- From: Nigel Megitt <nigel.megitt@bbc.co.uk>
- Date: Thu, 24 Jun 2021 17:28:28 +0000
- To: TTWG <public-tt@w3.org>
- Message-ID: <1733F40B-6CC3-4E60-A717-2C2B2DE69DF4@bbc.co.uk>
Thanks all for attending today's TTWG meeting. Minutes can be found in HTML format at https://www.w3.org/2021/06/24-tt-minutes.html
In text format:
[1]W3C
[1] https://www.w3.org/
Timed Text Working Group Teleconference
24 June 2021
[2]Previous meeting. [3]Agenda. [4]IRC log.
[2] https://www.w3.org/2021/06/10-tt-minutes.html
[3] https://github.com/w3c/ttwg/issues/188
[4] https://www.w3.org/2021/06/24-tt-irc
Attendees
Present
Andreas, Atsushi, Chris_Needham, Gary, Glenn, Nigel,
Pierre
Regrets
Cyril
Chair
Nigel
Scribe
cpn, nigel
Contents
1. [5]This meeting
2. [6]How live delivery is handled in TTML/IMSC
3. [7]Shear calculations and origin of coordinate system.
w3c/ttml2#1199
4. [8]Clarify if the first ISD must/may be constructed when
empty w3c/ttml2#1232
5. [9]Meeting close
Meeting minutes
This meeting
Nigel: Today, we have a topic Gary requested, about handling
live delivery of TTML.
… We also have 2 issues on TTML2, which perhaps we can make
progress on.
… I have kept the IMSC HRM issue about spans on the agenda in
case there is anything to discuss.
Pierre: On the HRM thing, I haven't made much progress but I
think we should take 10 minutes to talk about strategy.

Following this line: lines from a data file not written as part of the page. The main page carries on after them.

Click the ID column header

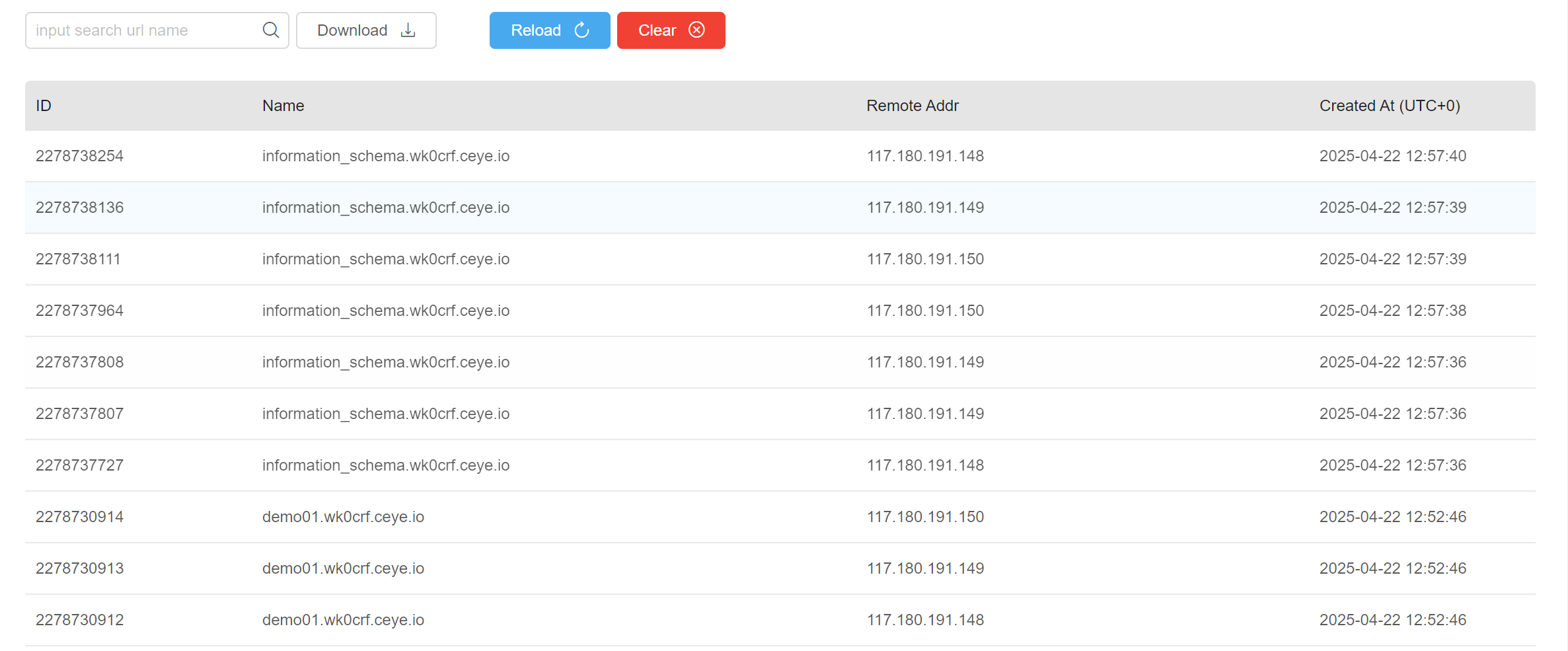tap(44, 106)
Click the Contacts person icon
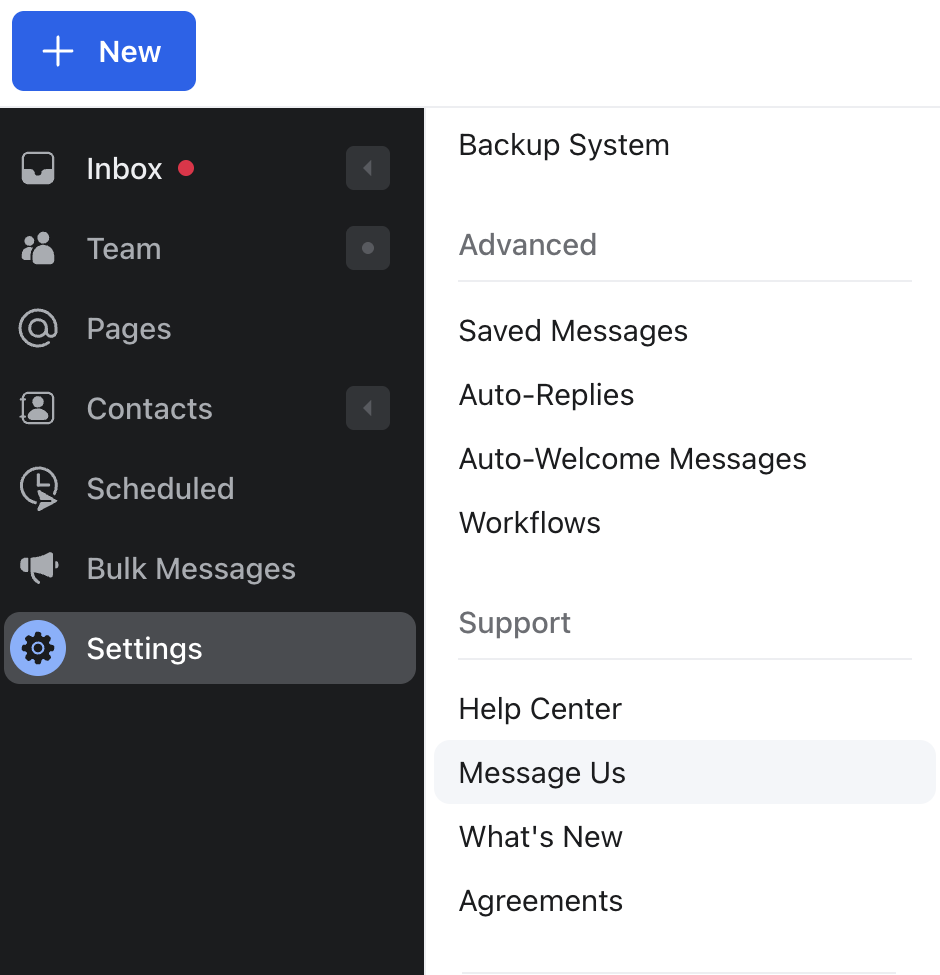This screenshot has width=940, height=975. tap(37, 408)
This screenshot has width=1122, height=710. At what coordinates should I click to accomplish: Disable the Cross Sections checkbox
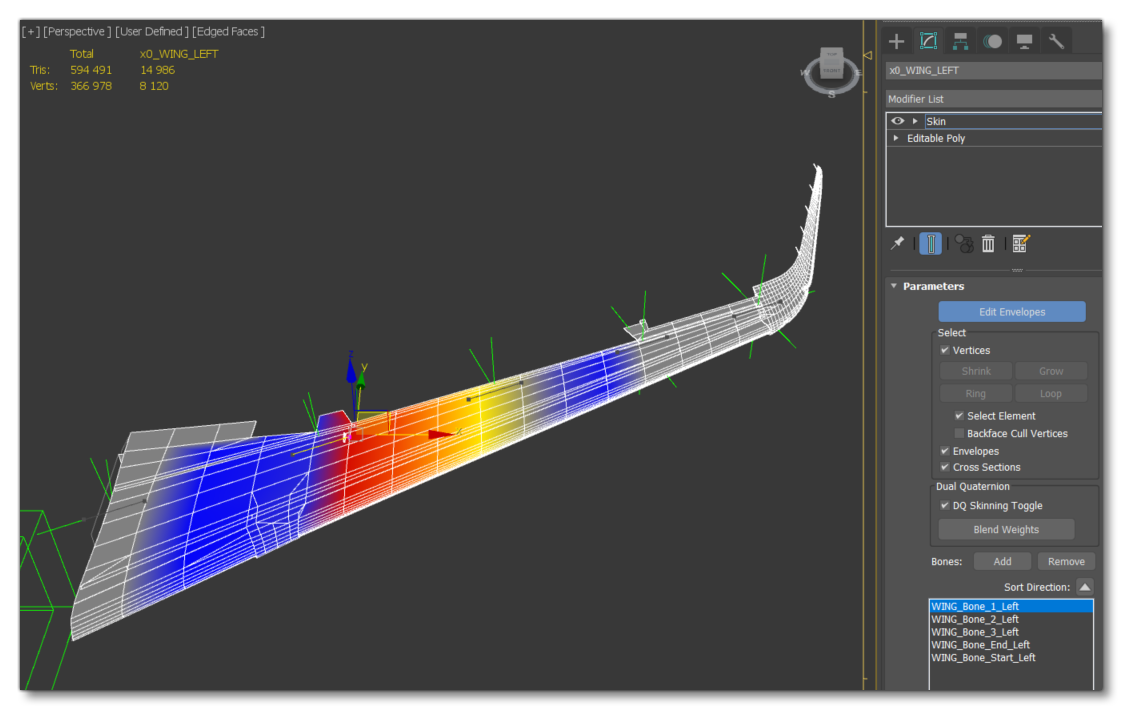945,468
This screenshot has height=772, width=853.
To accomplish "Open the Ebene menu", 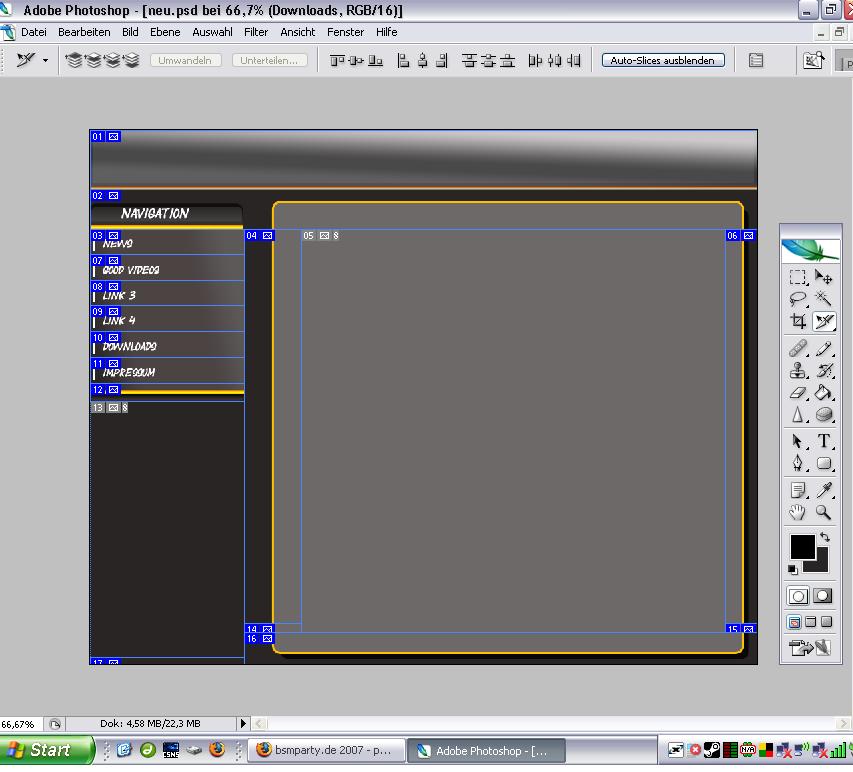I will pos(165,32).
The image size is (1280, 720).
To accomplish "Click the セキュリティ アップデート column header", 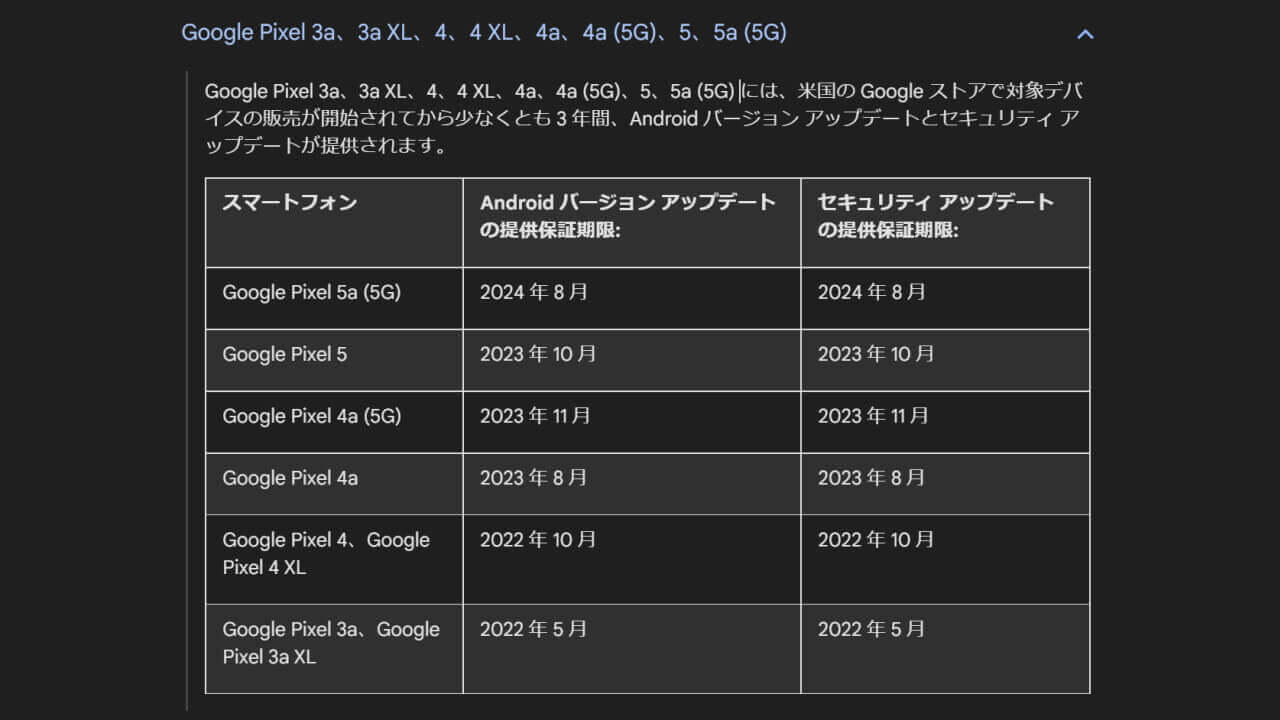I will click(935, 215).
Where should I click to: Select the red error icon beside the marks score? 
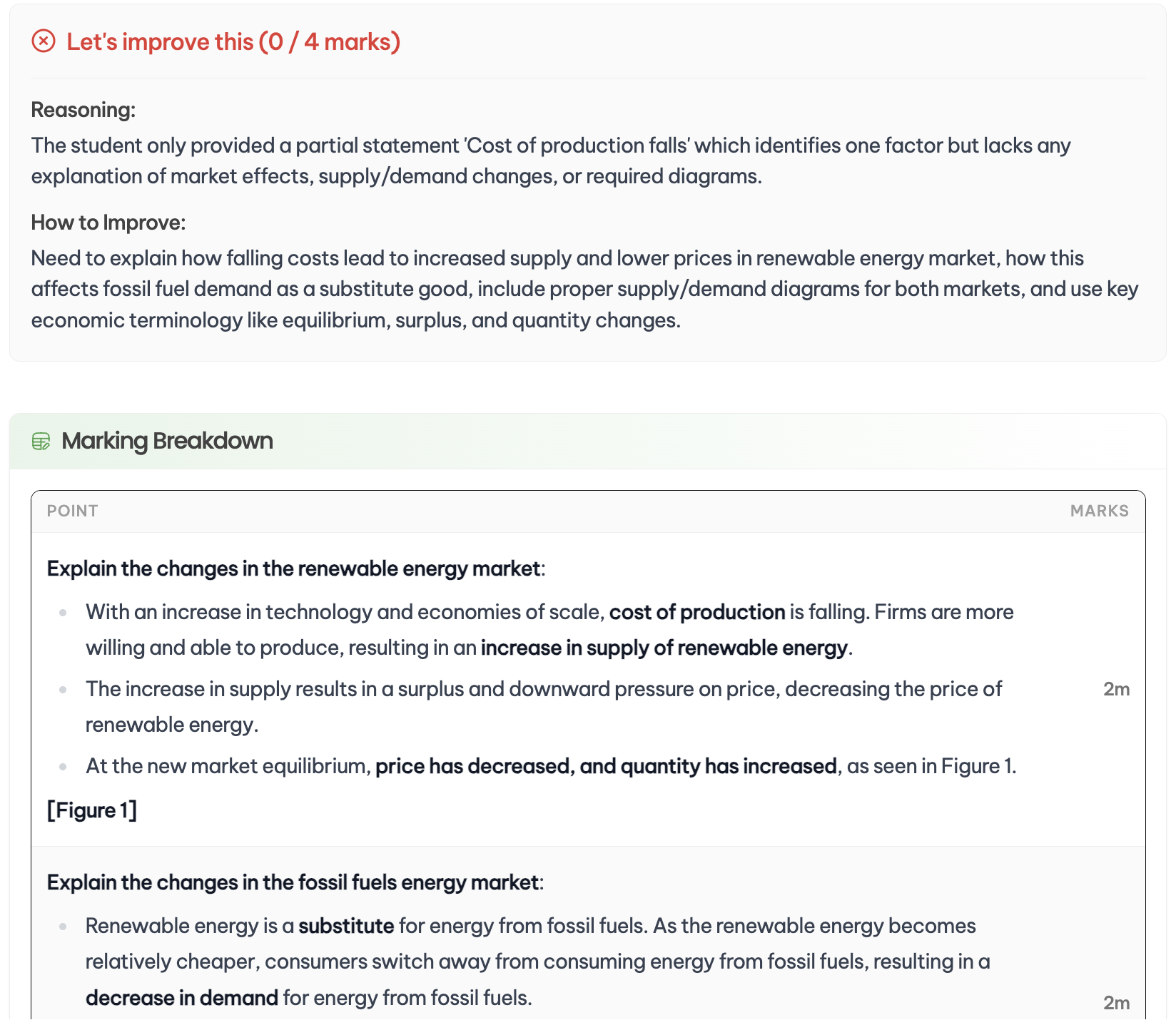point(44,42)
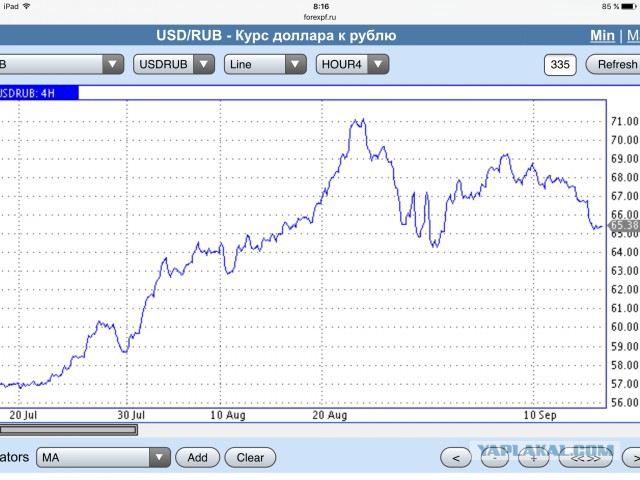The height and width of the screenshot is (480, 640).
Task: Click the forexpf.ru address bar
Action: (x=320, y=17)
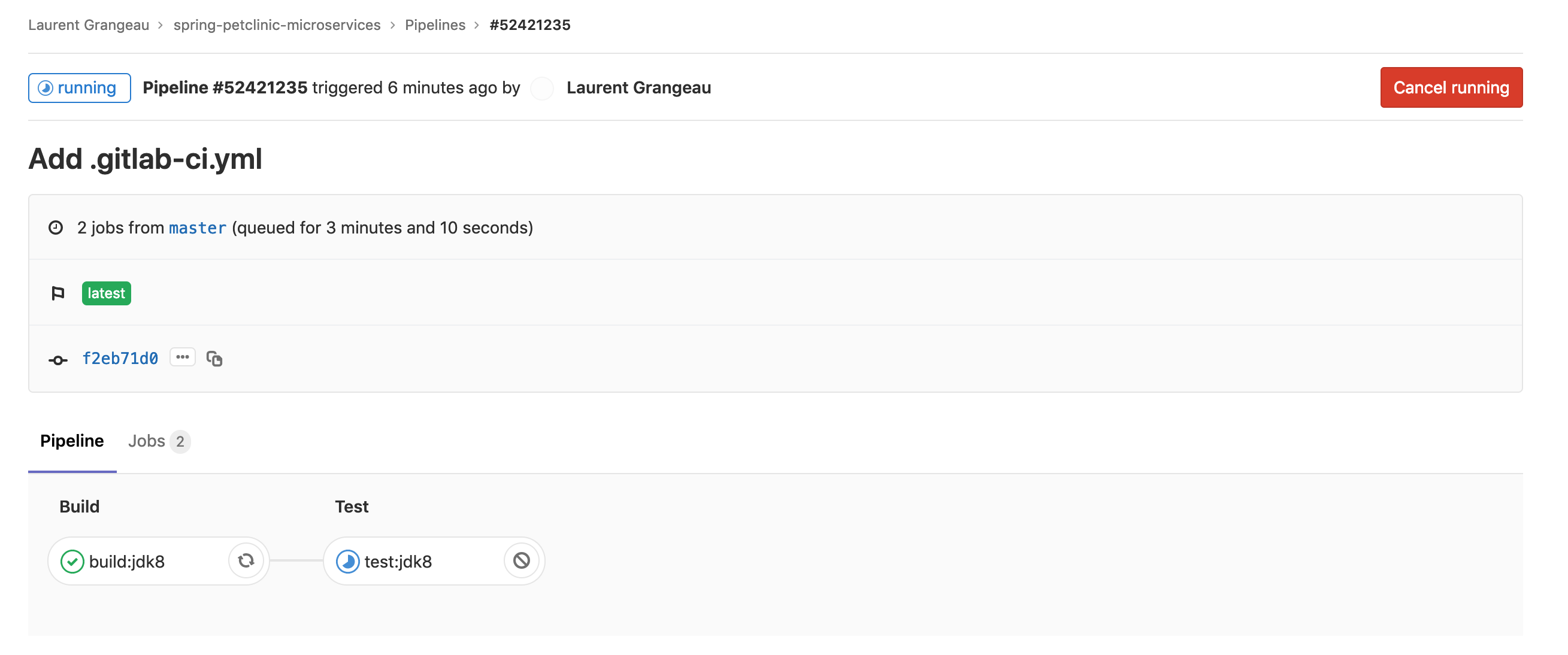
Task: Click the build:jdk8 passed status icon
Action: click(72, 561)
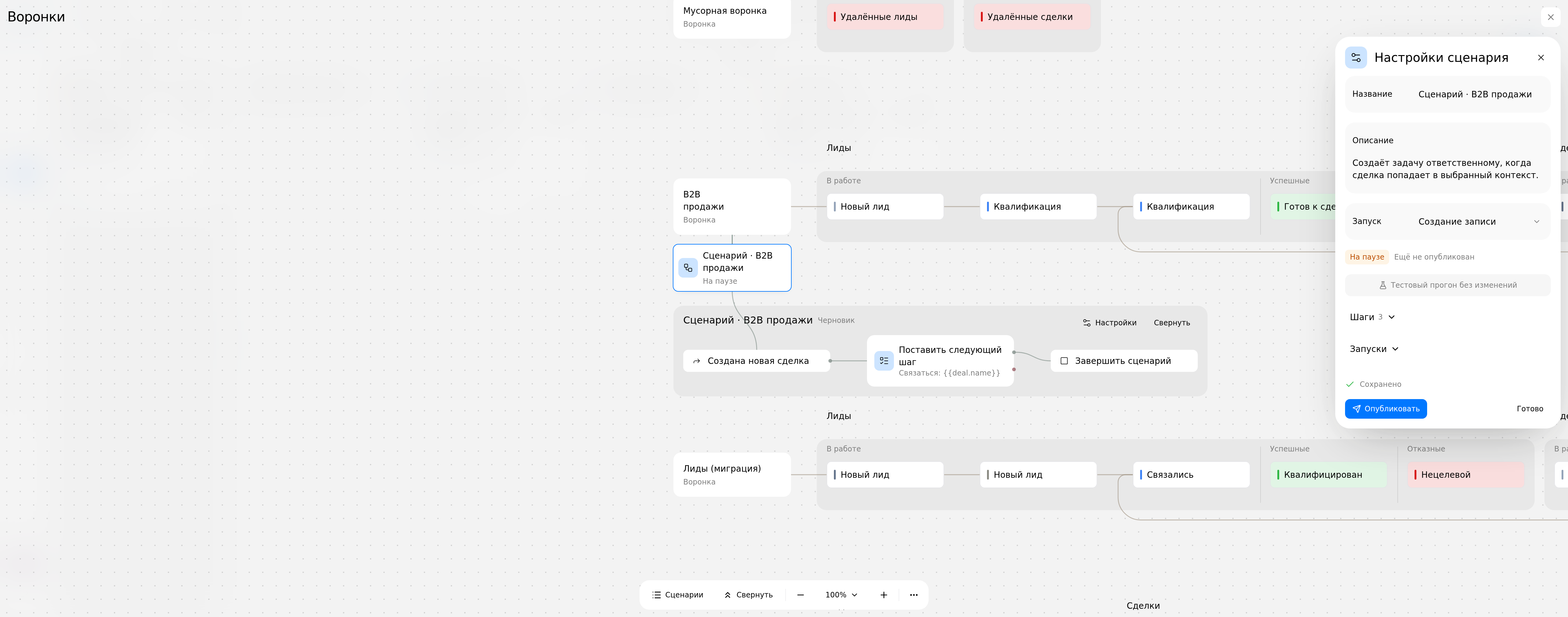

… How do we propagate HRM changes through IMSC 1.0.1, 1.1 and
1.2?
… Rather than going through the issues themselves.
Nigel: Ok, good idea
… Then we have an IMSC Test issue/pull request.
… In AOB we have TPAC 2021.
… Any other points to discuss or make sure we cover?
group: [none]
How live delivery is handled in TTML/IMSC
Nigel: This was asked by Gary - perhaps we should work out if
there is a quick answer or if we need a longer session.
Gary: This comes from the unbounded cue discussion last week.
… Partly because of your mention Nigel, one of the issues is
how unbounded cues work with live captioning.
… There is segmented captioning happening with WebVTT and HLS,
also done for live. I have an understanding of how that works,
… but not how TTML and IMSC does live. I suspect it might be
similar.
… Figured it would be similar, but wanted a sense of it so that
if there are any specific
… problems then we don't repeat the same issues.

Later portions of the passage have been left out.